Percival Darling, retired Harvard librarian, is the widower whose tale anchors the novel. Bright and amusing, charming and spry, Percy lives in an historic house on a nice piece of land with an old barn he has recently given over to the Elves and Fairies nursery school.
This decision brings into his life a host of new characters, including Sarah Straight, single mom, glass artist and, surprisingly enough for Percy, a love interest who almost immediately becomes a complication when health issues arise.
Ms. Glass makes Percy her only first-person narrator but not her only focus. Ira is a dedicated teacher at Elves and Fairies, a gay man whose committed relationship with live-in boyfriend Anthony provides a lens through which the novelist considers a number of contemporary issues, including gay marriage.
Celestino and Arturo, young men who connect through Percy's grandson, Robert, give Ms. Glass a chance to consider issues of class that confound the immigrant experience.
She brings real storytelling enthusiasm to her novel. Her affection for her characters shows, and she writes scenes that feel lived-in and familiar. And still, this book of more than 400 pages flags more than it should, in part because it has more scenes than story.
Too many of her well-observed and charmingly relayed scenes fail to impart a sense of momentum to the novel. Though the characters face real-world problems, the drama feels slack. I began to find irony in the fact that Ms. Glass chose the name Matlock for her town, because the sensibility of the book sort of echoes that of the 1980s-era TV series starring Andy Griffith, in which a veneer of safety and light always kept the crime and mystery from becoming too acute.

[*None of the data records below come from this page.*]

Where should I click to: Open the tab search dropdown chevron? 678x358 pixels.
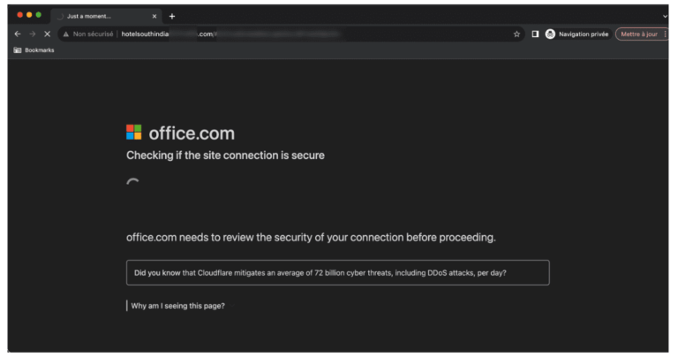point(665,17)
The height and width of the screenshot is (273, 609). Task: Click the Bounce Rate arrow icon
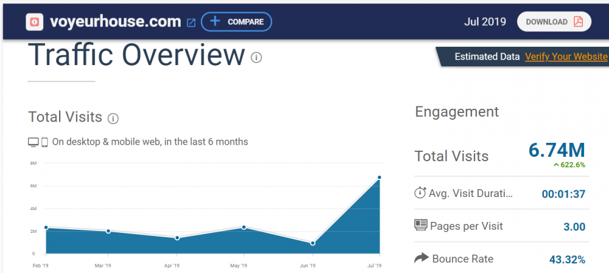click(x=421, y=258)
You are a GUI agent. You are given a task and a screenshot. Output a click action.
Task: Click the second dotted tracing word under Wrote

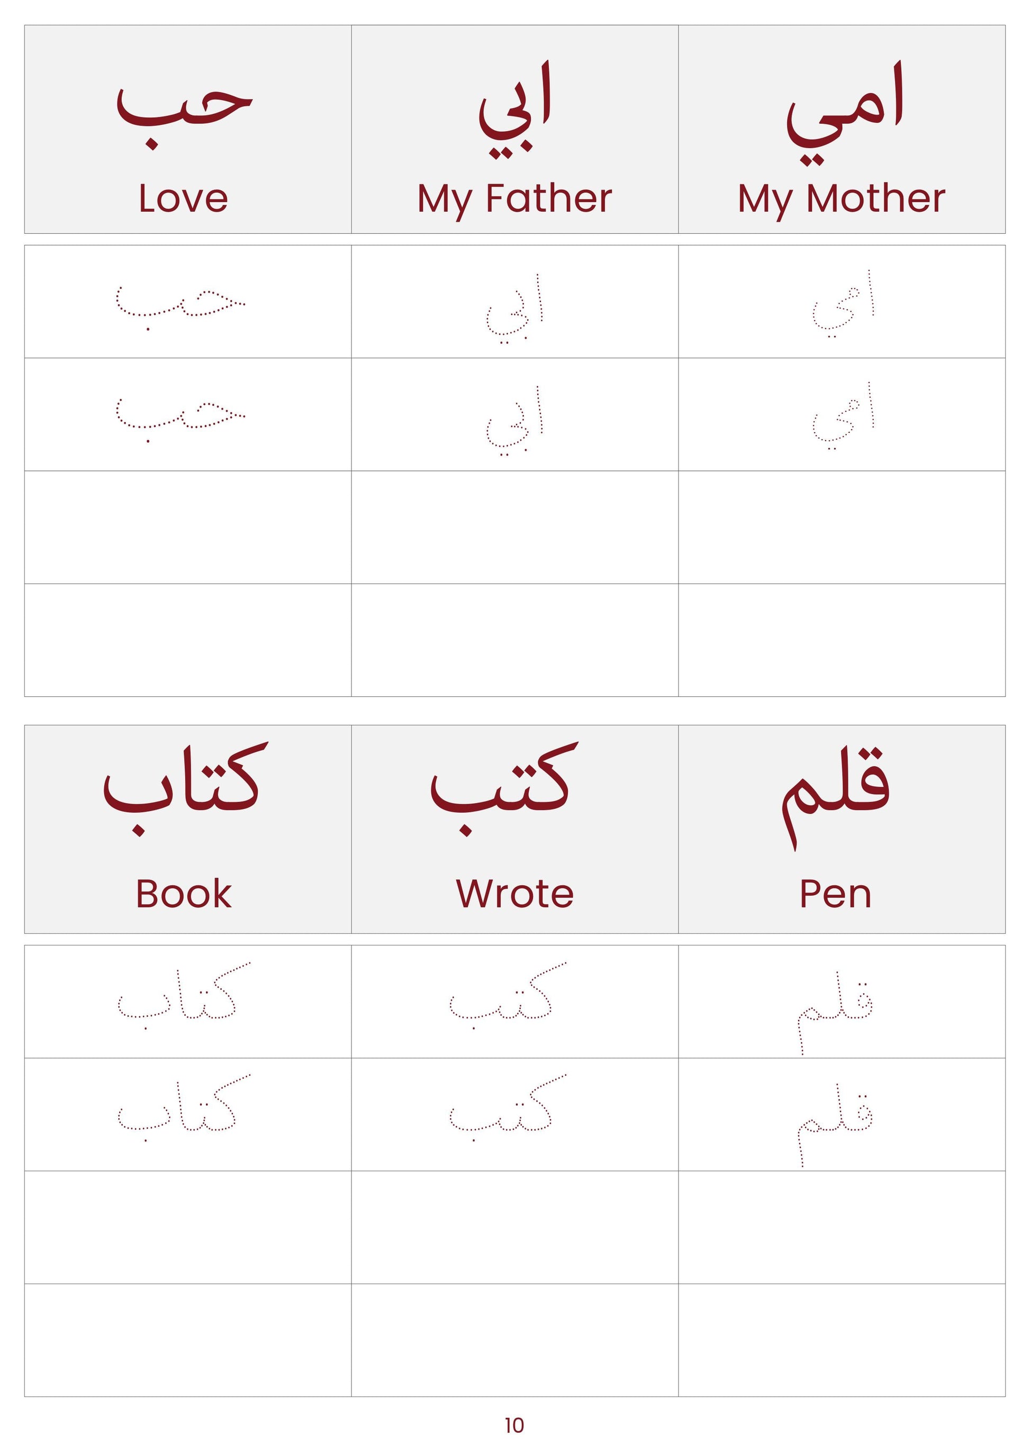click(x=507, y=1108)
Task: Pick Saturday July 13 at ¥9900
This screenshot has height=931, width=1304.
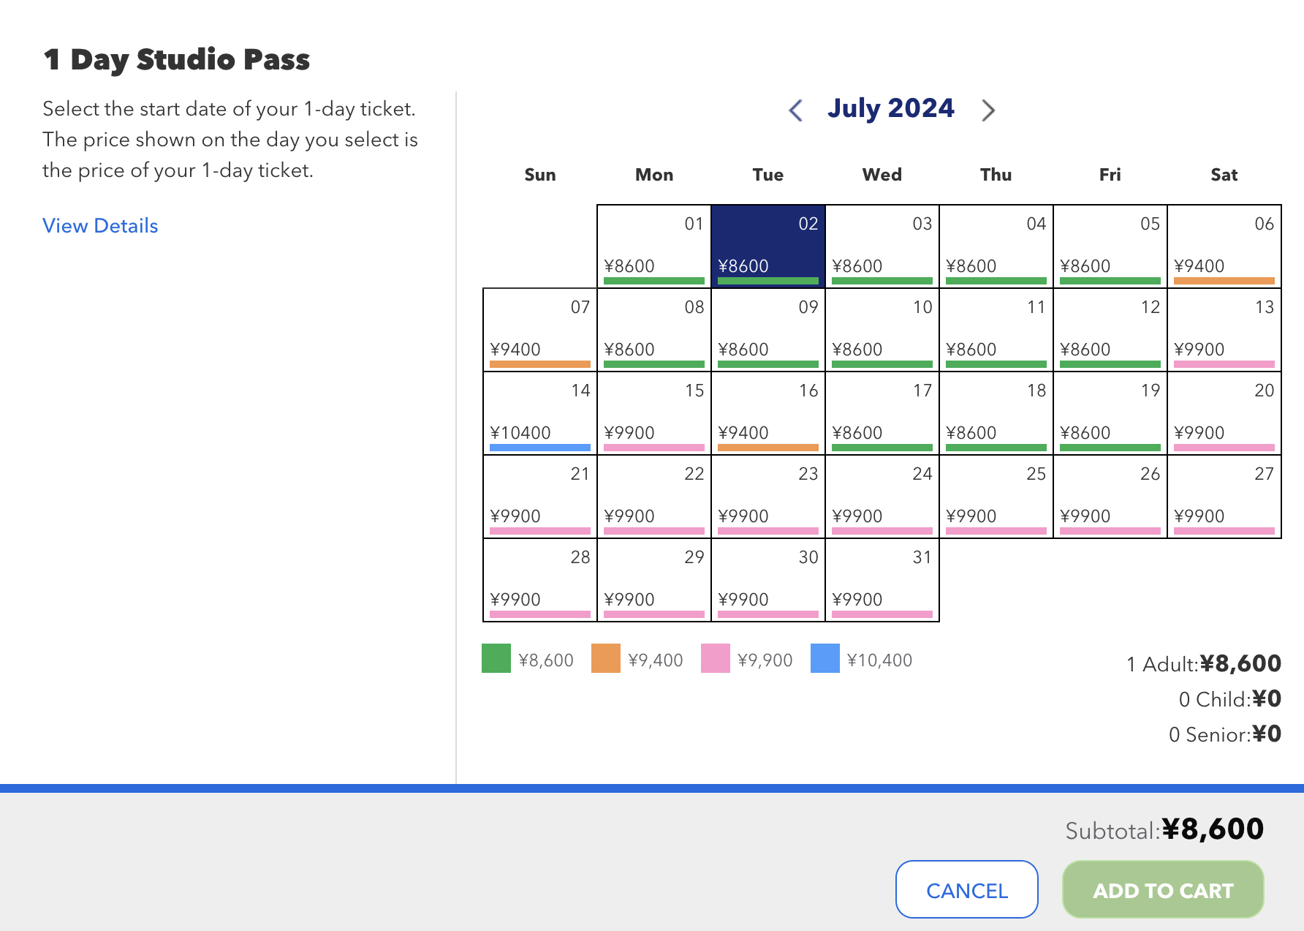Action: pyautogui.click(x=1224, y=330)
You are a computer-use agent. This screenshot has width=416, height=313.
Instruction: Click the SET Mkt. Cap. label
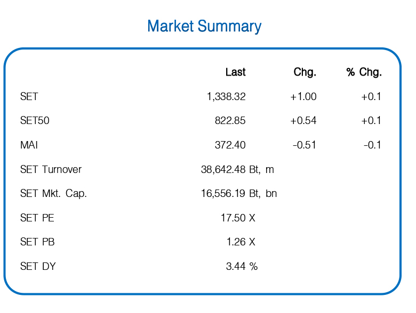[x=53, y=194]
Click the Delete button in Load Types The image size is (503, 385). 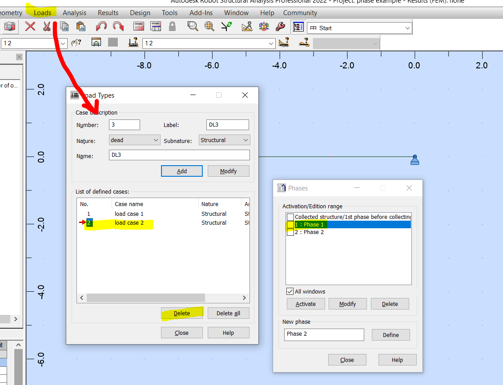click(x=181, y=313)
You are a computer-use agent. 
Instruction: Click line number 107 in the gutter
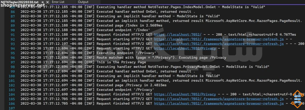pos(12,108)
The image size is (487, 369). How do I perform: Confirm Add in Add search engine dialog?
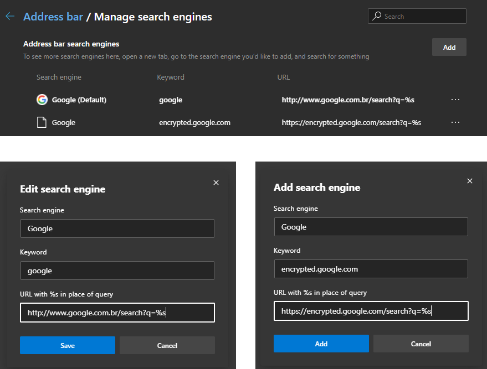(x=321, y=344)
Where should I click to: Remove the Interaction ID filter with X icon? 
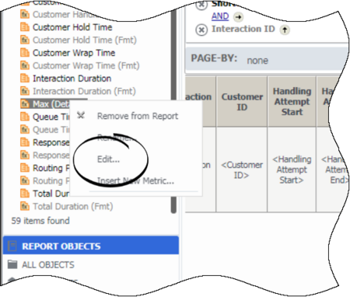201,30
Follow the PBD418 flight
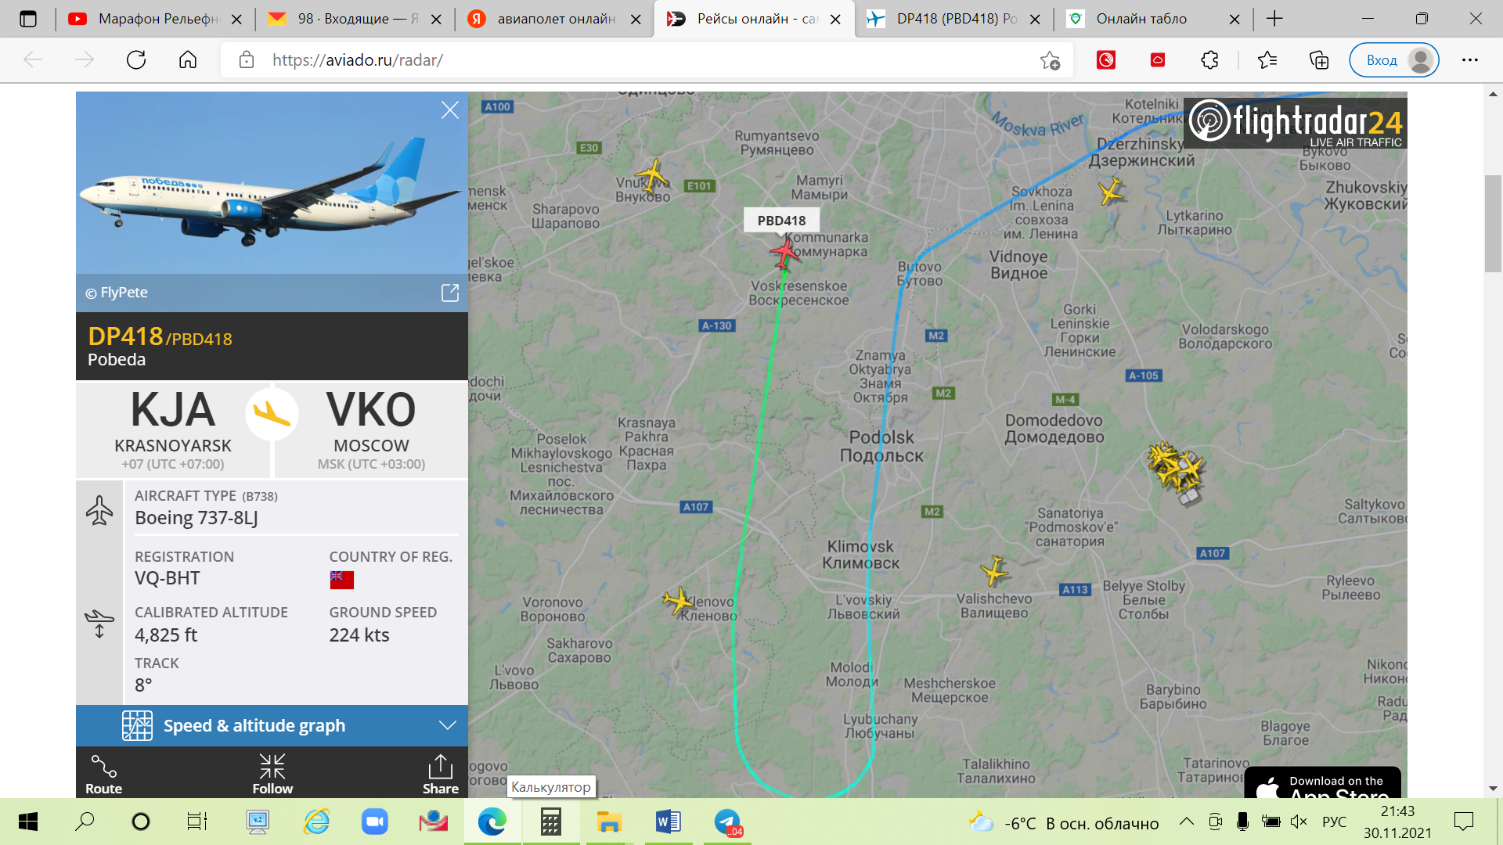The height and width of the screenshot is (845, 1503). pyautogui.click(x=272, y=775)

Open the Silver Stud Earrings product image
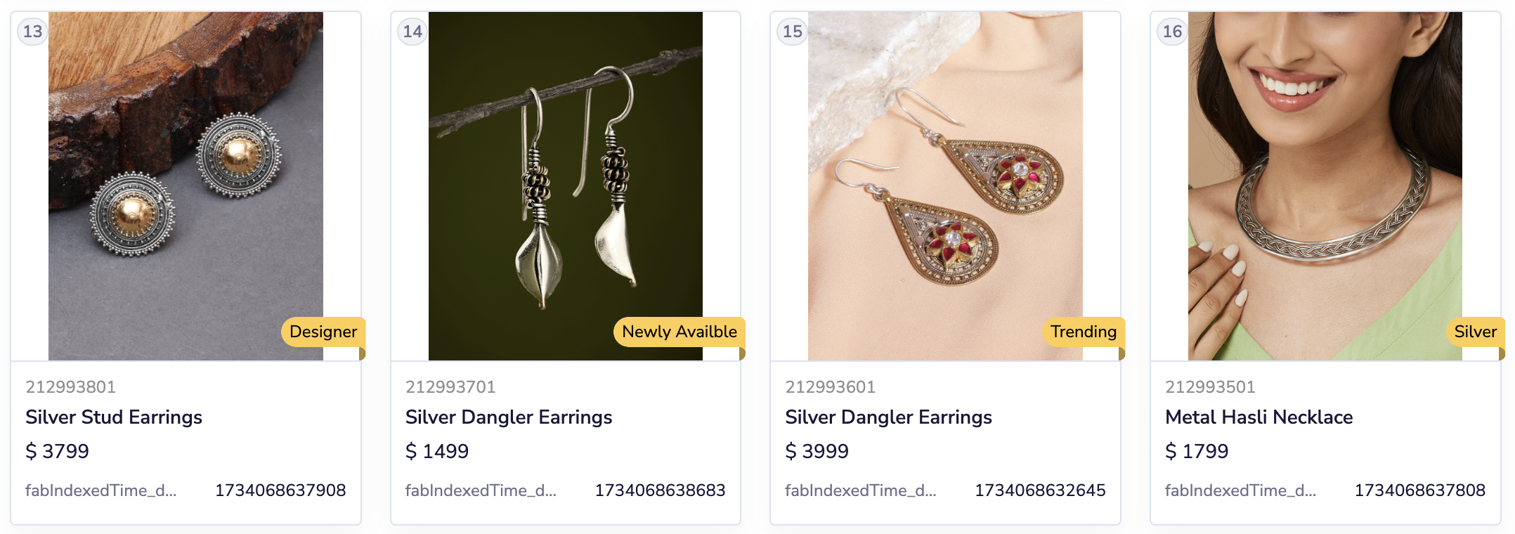coord(186,186)
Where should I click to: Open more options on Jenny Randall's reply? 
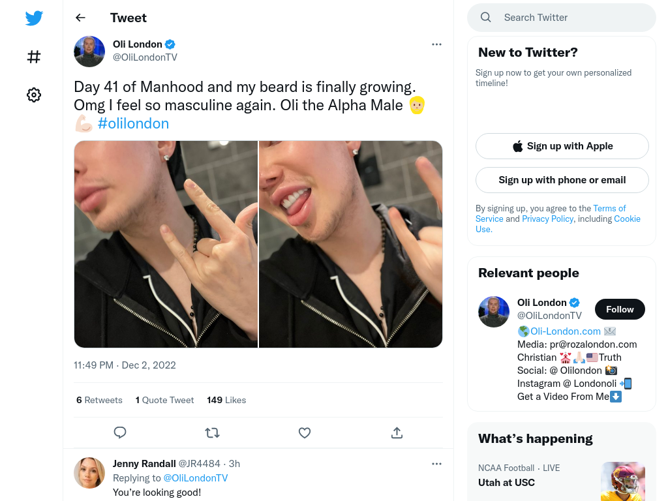(x=436, y=464)
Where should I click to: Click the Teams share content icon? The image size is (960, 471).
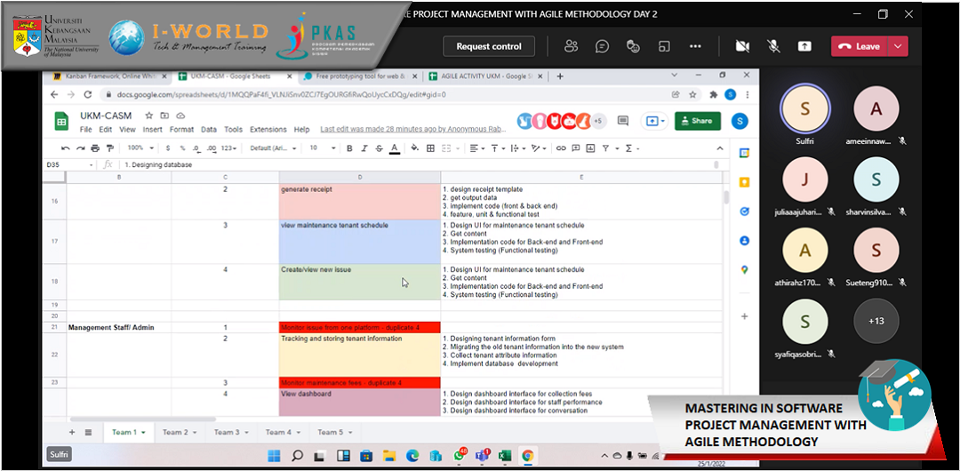click(x=804, y=46)
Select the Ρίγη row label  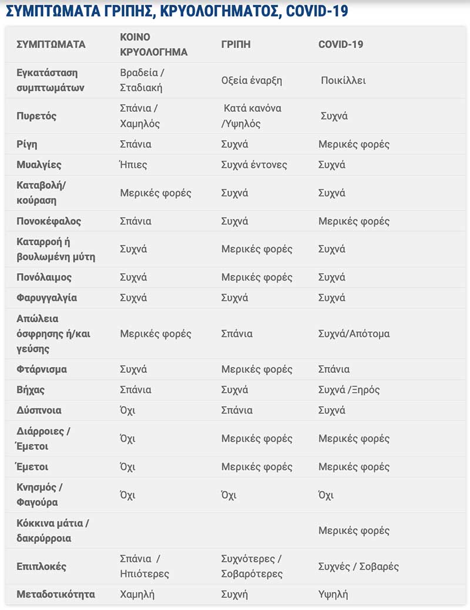27,144
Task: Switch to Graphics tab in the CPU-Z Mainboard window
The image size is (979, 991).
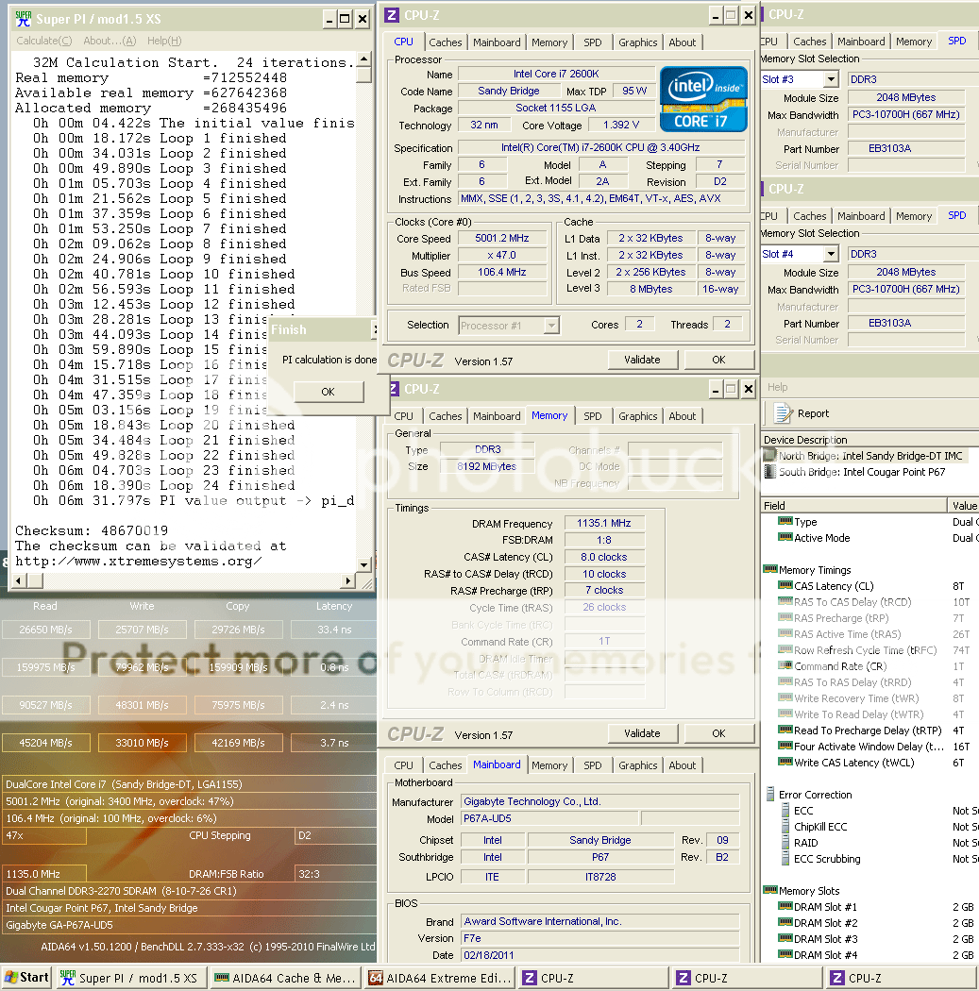Action: tap(638, 765)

There's an old-fashioned quality to "The Widower's Tale" that emanates in part from Percy's mannered, pseudo-formal voice. Consider his response after seeing himself made a subject of the gossip columnist in the town rag:
"There are those who wouldn't give a freight train's hoot to see themselves trotted out in the Cheez Wiz prose of a local bigmouth like Mandy Pinkerton. ... And God knows, some poor souls probably relish such attention. Not (as you can guess) I."
Well, OK, that's a choice Ms. Glass has made for bookworm Percy, and I'll buy it. I'll enjoy it, even if I don't quite believe it.
But when grandson Robert declares Percy's younger girlfriend -- and other things -- "way cool," I find myself stopping to wonder, "Does anyone SAY that anymore? Do hip college kids say that?" Not the ones I know.
Then, too, there's the problem of viewpoint and cliche. Ira and his boyfriend are a bit too predictable a gay couple -- charming, quick-witted, more loving than the average married straight couple and big fans of yuppie cuisine.
Ms. Glass seems to have chosen characters and their conflicts with a kind of liberal-issues checklist in hand. Gay rights? Check! Health-insurance insanity? Economic disparity? Check! Eco-terrorism? Check!
Discerning readers of any political persuasion might find this tiresome after a stretch.
The novel's flaws were, for me, more than nits to pick. Too often they swept me out of the story or tested my patience. More than anything, I wished "The Widower's Tale" really had been just the widower's tale, for I liked Percy's company and his problems better than the rest.
Still, Julia Glass has written an entertaining book. It stands up under a leisurely gaze and offers some poignant moments and light amusement. Oddly enough, it is to contemporary fiction what the picture-postcard town is to American life: pleasurable and pretty, if not as authentic as we'd like to believe.
Karen Sandstrom is a writer and illustrator in Cleveland.